** Opening Data under study block **
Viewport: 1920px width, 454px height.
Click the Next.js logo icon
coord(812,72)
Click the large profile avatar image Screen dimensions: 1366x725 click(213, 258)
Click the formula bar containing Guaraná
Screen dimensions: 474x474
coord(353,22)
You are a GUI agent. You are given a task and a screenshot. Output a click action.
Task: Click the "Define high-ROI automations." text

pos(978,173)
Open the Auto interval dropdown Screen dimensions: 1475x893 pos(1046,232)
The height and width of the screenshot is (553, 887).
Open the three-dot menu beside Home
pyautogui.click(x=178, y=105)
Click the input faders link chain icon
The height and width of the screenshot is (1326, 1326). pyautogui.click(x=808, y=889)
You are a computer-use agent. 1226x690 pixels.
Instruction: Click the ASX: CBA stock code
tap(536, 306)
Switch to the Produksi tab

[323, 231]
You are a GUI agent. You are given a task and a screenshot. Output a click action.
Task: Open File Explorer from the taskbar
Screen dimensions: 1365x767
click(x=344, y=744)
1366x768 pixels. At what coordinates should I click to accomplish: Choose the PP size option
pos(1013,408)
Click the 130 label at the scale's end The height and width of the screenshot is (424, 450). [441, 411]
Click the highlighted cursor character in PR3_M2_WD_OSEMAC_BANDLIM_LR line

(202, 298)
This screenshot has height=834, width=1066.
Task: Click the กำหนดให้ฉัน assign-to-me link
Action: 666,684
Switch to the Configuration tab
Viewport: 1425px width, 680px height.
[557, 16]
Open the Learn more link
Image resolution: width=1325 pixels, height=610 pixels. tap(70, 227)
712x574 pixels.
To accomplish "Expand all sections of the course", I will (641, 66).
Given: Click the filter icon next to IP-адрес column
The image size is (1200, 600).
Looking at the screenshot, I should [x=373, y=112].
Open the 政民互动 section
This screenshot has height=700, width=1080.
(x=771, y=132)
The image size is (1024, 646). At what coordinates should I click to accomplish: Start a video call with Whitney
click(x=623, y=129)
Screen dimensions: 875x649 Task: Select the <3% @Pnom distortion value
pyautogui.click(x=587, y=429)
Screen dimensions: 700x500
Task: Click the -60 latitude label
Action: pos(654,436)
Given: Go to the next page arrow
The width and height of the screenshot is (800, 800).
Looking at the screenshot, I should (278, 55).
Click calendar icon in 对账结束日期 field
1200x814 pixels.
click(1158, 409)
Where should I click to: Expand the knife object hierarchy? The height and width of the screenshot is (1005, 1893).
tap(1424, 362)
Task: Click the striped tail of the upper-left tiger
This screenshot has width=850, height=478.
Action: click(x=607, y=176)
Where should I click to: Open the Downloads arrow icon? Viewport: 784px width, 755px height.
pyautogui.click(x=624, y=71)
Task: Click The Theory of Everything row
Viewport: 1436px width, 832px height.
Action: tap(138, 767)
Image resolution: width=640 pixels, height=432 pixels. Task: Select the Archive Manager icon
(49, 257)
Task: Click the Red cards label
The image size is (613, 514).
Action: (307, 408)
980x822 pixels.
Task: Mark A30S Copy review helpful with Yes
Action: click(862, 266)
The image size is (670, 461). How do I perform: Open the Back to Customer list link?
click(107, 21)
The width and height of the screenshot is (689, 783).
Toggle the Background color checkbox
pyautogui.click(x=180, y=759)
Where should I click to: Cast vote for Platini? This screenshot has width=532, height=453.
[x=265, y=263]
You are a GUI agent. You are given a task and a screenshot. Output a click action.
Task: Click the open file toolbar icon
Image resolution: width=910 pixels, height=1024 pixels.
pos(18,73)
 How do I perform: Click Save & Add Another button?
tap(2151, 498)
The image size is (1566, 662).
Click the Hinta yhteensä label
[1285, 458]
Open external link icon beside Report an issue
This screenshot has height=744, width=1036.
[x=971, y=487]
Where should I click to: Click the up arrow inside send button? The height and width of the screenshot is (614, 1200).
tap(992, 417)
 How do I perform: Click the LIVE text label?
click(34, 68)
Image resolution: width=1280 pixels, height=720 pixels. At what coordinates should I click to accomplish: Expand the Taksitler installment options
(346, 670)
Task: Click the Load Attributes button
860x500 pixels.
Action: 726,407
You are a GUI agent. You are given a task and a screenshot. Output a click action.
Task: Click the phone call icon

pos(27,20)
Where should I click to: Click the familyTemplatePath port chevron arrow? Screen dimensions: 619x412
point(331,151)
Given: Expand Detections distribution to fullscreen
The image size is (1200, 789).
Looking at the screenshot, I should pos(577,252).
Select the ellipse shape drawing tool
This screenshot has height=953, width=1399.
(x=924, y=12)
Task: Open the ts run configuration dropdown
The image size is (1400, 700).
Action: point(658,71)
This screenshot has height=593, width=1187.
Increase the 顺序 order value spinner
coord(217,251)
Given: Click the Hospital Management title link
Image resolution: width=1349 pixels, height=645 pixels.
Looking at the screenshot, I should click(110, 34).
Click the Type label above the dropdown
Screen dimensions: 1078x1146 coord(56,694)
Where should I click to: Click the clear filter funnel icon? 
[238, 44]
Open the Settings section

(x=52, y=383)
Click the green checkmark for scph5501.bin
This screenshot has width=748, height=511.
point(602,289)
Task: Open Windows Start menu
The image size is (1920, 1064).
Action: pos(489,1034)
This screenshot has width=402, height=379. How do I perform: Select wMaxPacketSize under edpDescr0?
** Closing Data under study block **
■ **Exercise brief**:
A verbatim copy of the lines from the one with "Task: Open Windows Start menu" to the end of the listing is the whole answer.

■ **Reply to the task**:
Task: Open Windows Start menu
The image size is (1920, 1064).
Action: pos(489,1034)
This screenshot has width=402, height=379. How do I perform: Select wMaxPacketSize under edpDescr0?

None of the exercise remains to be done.